3) Switch off push notifications
You must set the precedent. Push notifications for email, texts, social media, the news, the weather, are detrimental to our productivity. But our mobile phones are probably the biggest distraction and interrupt us when trying to rest, or even when we’re trying to be productive. A recent study showed that the average Brit checks their phone 28 times a day. That’s at least once an hour… and more than 10,000 times a year. If your boss knows that at 6.30pm when you leave your office you will not be responding to emails, then he/she will just have to cope until the next morning. And by some miracle despite all the protestations, you will find that they managed to survive without you. But also save yourself from yourself, and when 9pm hits and you’ve made all the social calls and arrangements that you need, turn off your phone, in preparation for a healthy bed time regime.

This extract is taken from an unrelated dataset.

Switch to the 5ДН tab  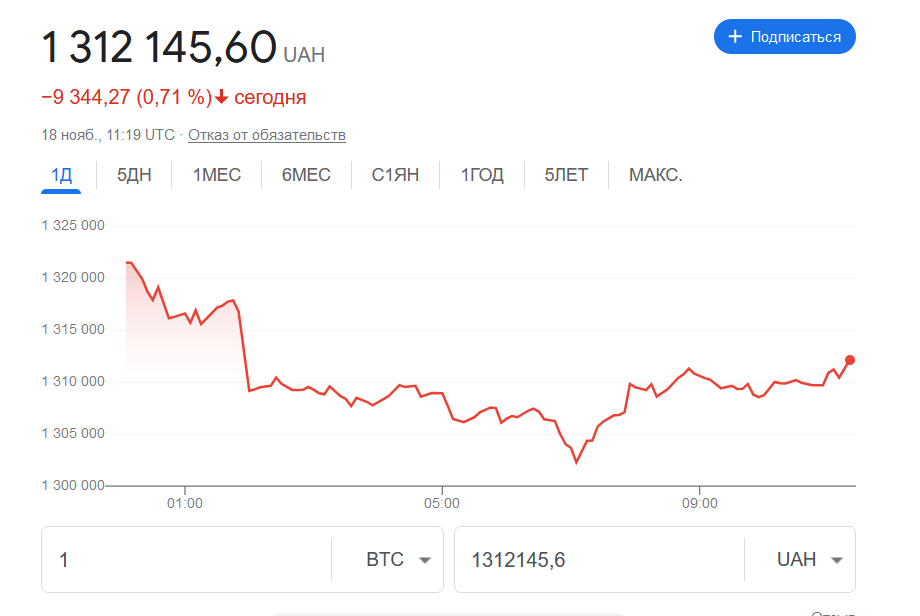(x=134, y=175)
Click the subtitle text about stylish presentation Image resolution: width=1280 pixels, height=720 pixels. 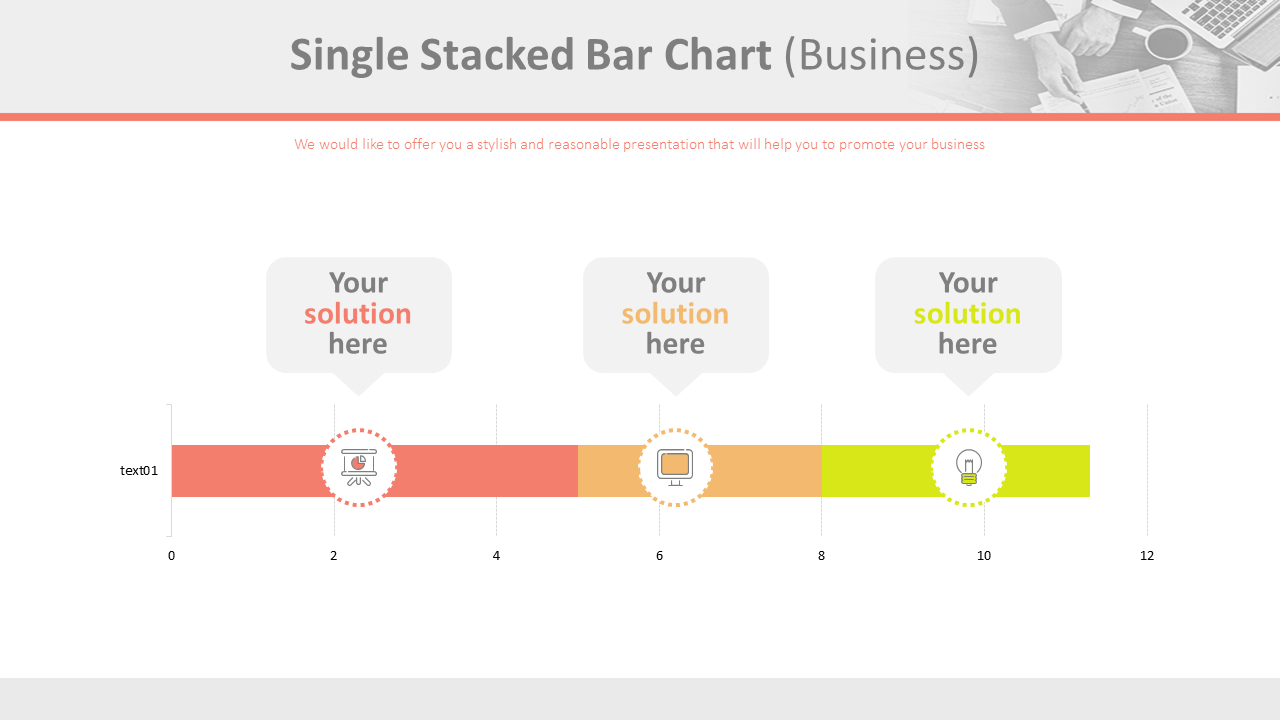pos(639,144)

4) Prepare your food for the week
I have found that food preparation is key to still managing to eat well despite your hectic lifestyle. Embrace what this modern world offers in terms of ordering your groceries to your door without having to spend hours walking chaotically through supermarket aisles. Even more tempting are the organic farm boxes full of beautiful seasonal goods, ensuring that you’re eating food that is still fresh and full of nutrients and flavour. Remember to make extra so that you have enough food for your packed lunch the next day, thus avoiding the crazed meal-deal sandwich buying at peak lunch times, but also ensuring that you aren’t going to be tempted by the sugary snacks at the checkout.
5) Slow down and do less
Ever heard of the saying, ‘doing less is more’? Honestly, doing less will make you happier because you’ll have less to be stressed about. Life is more enjoyable if you slow down and take a moment to appreciate the little things – try switching to slow mode in everyday activities such as driving, walking, and eating. Focus on one thing at a time and try to avoid multi-tasking – nothing can be done efficiently if you’re juggling 10 things at once! Another tip is to try cutting your to-do list in half. We often trick ourselves into thinking we have to fit in doing as much as possible in a limited amount of time, but most of the time, it’s not realistic. Just stick to accomplishing the things that matter most – that way you’ll give yourself less pressure and you will feel like you’ve achieved something.